[EXERCISE REQUIREMENTS]
a) Answer these questions from the passage on Thomas Welbank Fowle, one answer per line:
(i) At which Oxford college did Fowle gain an open scholarship?
(ii) In what year was he appointed vicar of Holy Trinity, Hoxton?
(iii) What system did he run at Islip, and for whom?
b) Summarize the passage on Thomas Welbank Fowle in two sentences.
c) Return, copied word for word, the part of the passage on Thomas Welbank Fowle that opens with the words "Fowle took holy" and closes with "reduce outdoor relief.".

= Thomas Welbank Fowle =

Thomas Welbank Fowle (29 August 1835 – 14 January 1903) was an English cleric and writer, known as a social reformer.

==Life==
Born at Northallerton in Yorkshire, on 29 August 1835, Thomas Welbank Fowle was the son of Thomas Fowle, a solicitor, and Mary Welbank his wife, both of Northallerton. After education at Durham School (1848–53) and at Charterhouse, he entered Exeter College, Oxford, in 1854; after a term's stay there he gained an open scholarship at Oriel College, graduating with a B.A. in 1858 (M.A. 1861). As an undergraduate he was President of the Oxford Union in 1858. He associated with Thomas Hill Green and Albert Venn Dicey, and shared their political sympathies.

Fowle took holy orders in 1859, becoming curate of Staines in Middlesex. In 1863 he was appointed vicar of Holy Trinity, Hoxton, a poor parish in East London with a large population. New schools were built, managed by a committee of churchmen and nonconformists, which innovated with a conscience clause. In 1868 he became vicar of St. Luke's, Nutford Place, in Marylebone.

In 1875 Fowle was presented to the rectory of Islip, Oxfordshire. He ran there an allotment system for agricultural labourers, and as a poor-law guardian worked to reduce outdoor relief.

[SOURCE DATA]
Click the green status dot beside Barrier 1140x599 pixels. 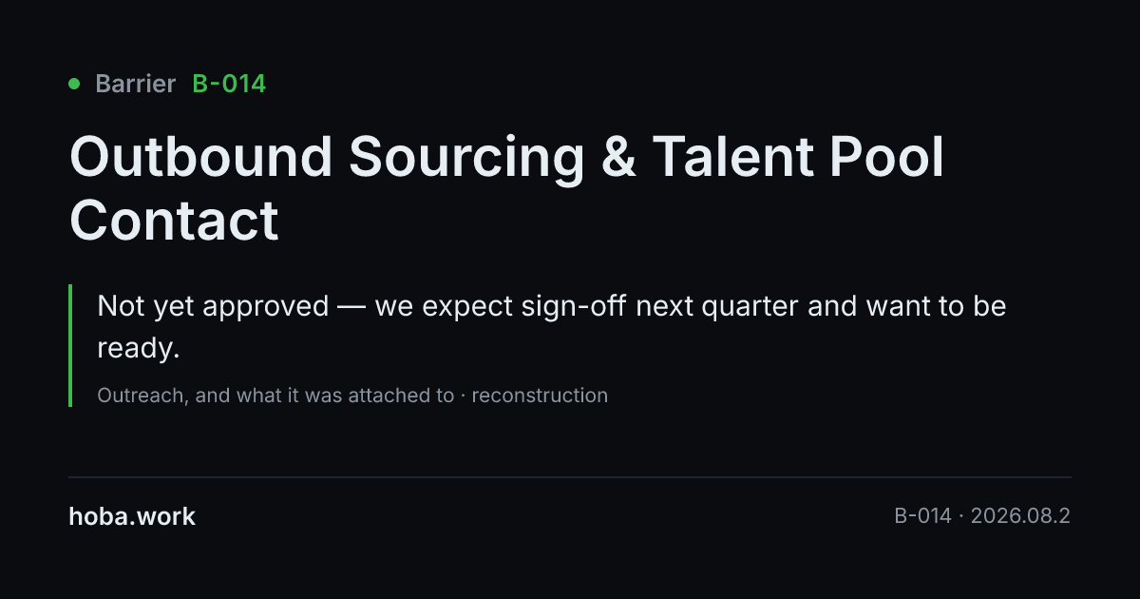pos(74,84)
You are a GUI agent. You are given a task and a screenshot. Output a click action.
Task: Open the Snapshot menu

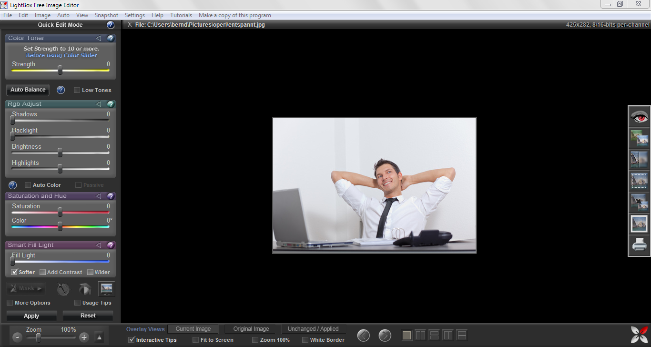pos(106,15)
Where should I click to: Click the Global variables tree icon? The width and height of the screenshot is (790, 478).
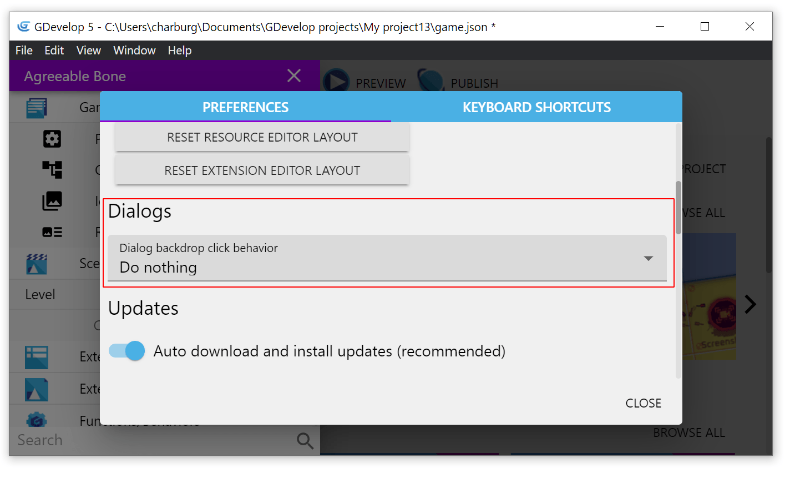52,169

[TASK-BY-TASK OUTPUTS]
a)
(i) Oriel College
(ii) 1863
(iii) An allotment system for agricultural labourers

b) Thomas Welbank Fowle (1835–1903) was an English cleric, writer and social reformer from Northallerton who studied at Oxford and was President of the Oxford Union in 1858. After taking holy orders in 1859, he served as curate of Staines, vicar of Holy Trinity, Hoxton, and of St. Luke's, Marylebone, and rector of Islip, where he ran an allotment system and worked as a poor-law guardian to reduce outdoor relief.

c)
Fowle took holy orders in 1859, becoming curate of Staines in Middlesex. In 1863 he was appointed vicar of Holy Trinity, Hoxton, a poor parish in East London with a large population. New schools were built, managed by a committee of churchmen and nonconformists, which innovated with a conscience clause. In 1868 he became vicar of St. Luke's, Nutford Place, in Marylebone.

In 1875 Fowle was presented to the rectory of Islip, Oxfordshire. He ran there an allotment system for agricultural labourers, and as a poor-law guardian worked to reduce outdoor relief.